The findings directly address the research question by identifying vapor content as a controlling factor for moon formation efficiency in impact-generated disks. Strong gas drag in high-VMF disks removes growing moonlets before they can accrete into a large satellite, establishing a km-scale growth barrier analogous to the meter barrier in protoplanetary disks. This supports lunar origin scenarios that produce initially vapor-poor disks (canonical impacts) and disfavors highly energetic impacts that yield fully vaporized disks if a large moon is to form. The mass–composition thresholds imply that fractionally large moons should be rare around more massive rocky and icy planets and potentially around mini-Neptunes if H/He contributes to disk vapor. As vapor disks cool, small moons can still form, consistent with systems like Uranus with fractionally small satellites. Alternative formation pathways (circumplanetary accretion, capture) generally produce small total satellite masses, aligning with the inference that fractionally large moons predominantly arise from suitable impacts. The work provides actionable guidance for exomoon surveys to target smaller-radius exoplanets. Remaining complexities include the role of the Roche limit on fragmentation and coupling, potential for rapid clumping via streaming instability to bypass the km-barrier, and the influence of diverse impact parameters and mixed-composition collisions.
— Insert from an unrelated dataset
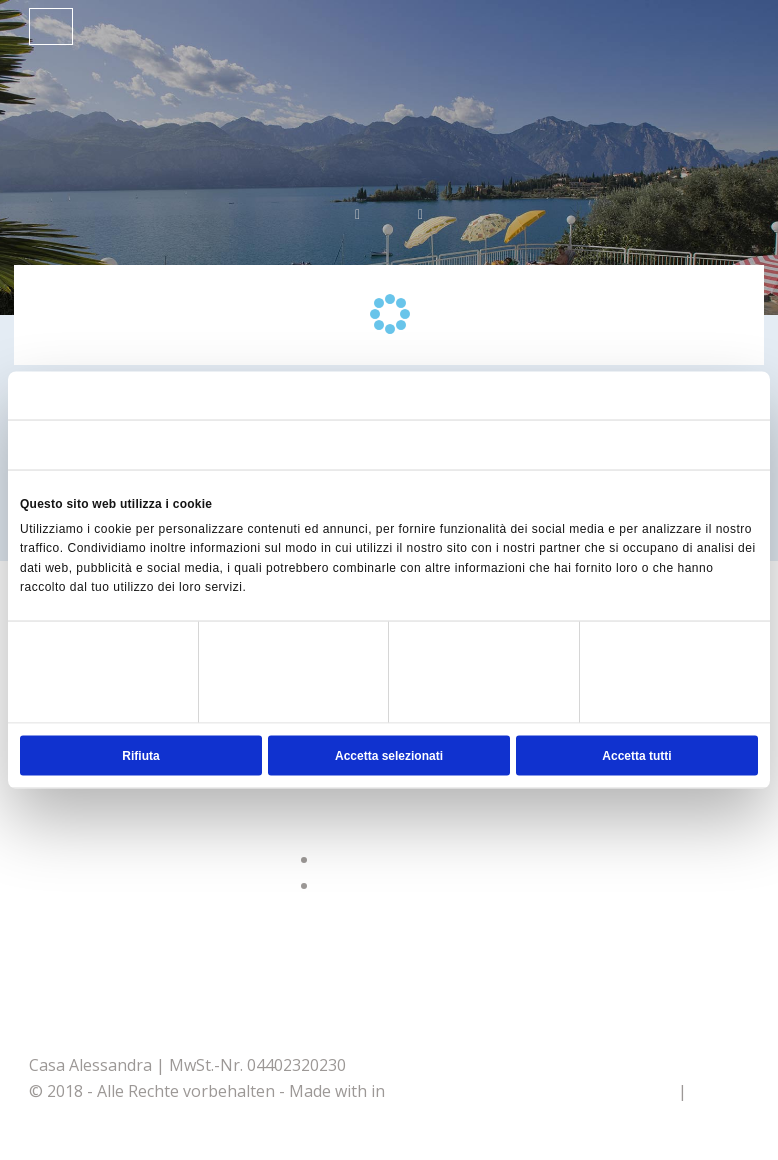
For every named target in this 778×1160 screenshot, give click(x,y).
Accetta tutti (636, 755)
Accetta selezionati (389, 755)
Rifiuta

The study concludes that fractionally large impact-induced moons require initially vapor-poor moon-forming disks. High-VMF disks generated by impacts onto sufficiently massive rocky (≥6 M⊕) or icy (≥1 M⊕) planets prevent large-moon accretion due to rapid gas-drag-driven infall of moonlets. This supports canonical Moon-forming scenarios and predicts that exomoons large relative to their planets should preferentially orbit smaller planets (radii <~1.6 R⊕). The results offer an explanation for the lack of confirmed exomoons and refine target selection for future searches (e.g., Kepler archives, HST, CHEOPS, JWST). Future research should develop more detailed disk models including condensation, vapor–solid interactions, and Roche-limit physics; explore whether streaming instability can enable rapid formation of large moonlets in vapor-rich disks; broaden the parameter space of impact conditions; and examine mixed-composition impacts and the effects of residual H/He envelopes.

• Parameter space is limited: fixed impact angle (~48.5°) and impact velocity (Vimp = Vesc), with discrete values of γ and MT; other impact geometries and speeds may alter VMF and disk properties.
• Disk modeling simplifications: assumes uniform-entropy, hydrostatic disks; uses idealized surface-density fits; the fully vapor disk evolution uses an α-viscosity with a chosen α; the model neglects condensation kinetics, vapor–droplet coupling, turbulence details, and explicit treatment of the Roche-limit region.
• VMF threshold for inhibiting large-moon formation is not sharply defined; VMF ≈ 1 is treated as an upper limit, but the exact critical VMF is uncertain.
• Gas drag estimates depend on assumed gas densities, temperatures, and CD; local variations and time evolution could modify infall timescales.
• Compositional diversity is simplified to two endmembers; impacts between dissimilar bodies (icy–rocky) and contributions from H/He envelopes (mini-Neptunes) are not explicitly simulated.
• SPH resolution and EOS choices can influence thermodynamic outcomes (e.g., VMF); some EOS uncertainties remain for extreme conditions.